Could you copy the lines below word for word, leaving out the pictures?

-*-

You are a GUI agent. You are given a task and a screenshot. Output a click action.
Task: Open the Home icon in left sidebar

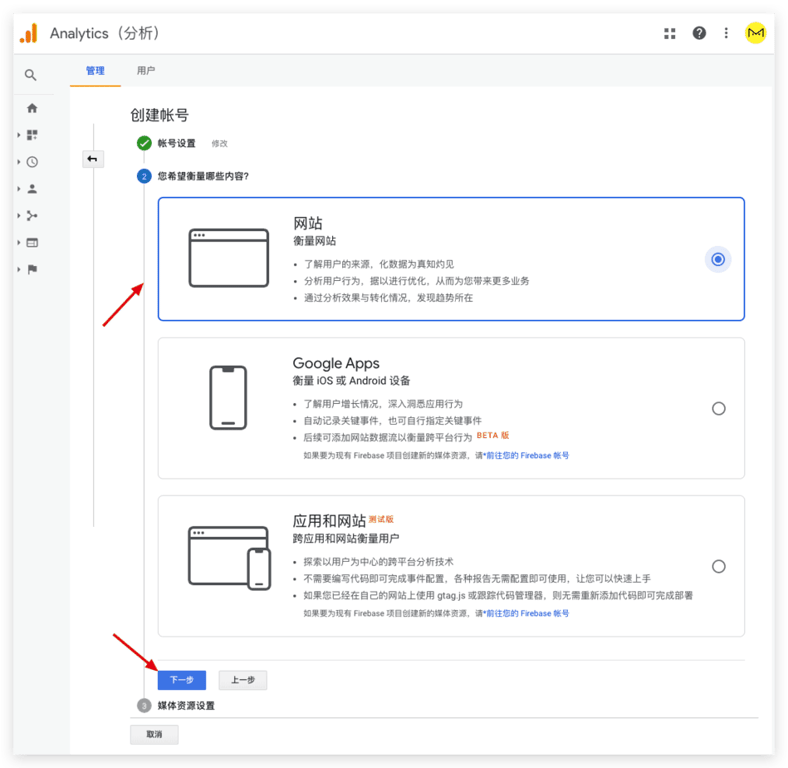32,108
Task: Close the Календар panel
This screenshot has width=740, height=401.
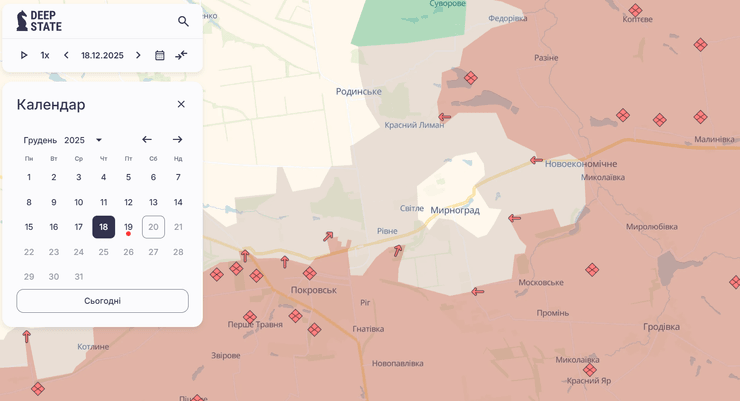Action: (181, 104)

-*-

Finished answer »
You are a GUI agent. You are given a task and a screenshot. Output a click action.
Task: Open the Home icon in left sidebar

32,108
Task: Close the Календар panel
This screenshot has width=740, height=401.
Action: (181, 104)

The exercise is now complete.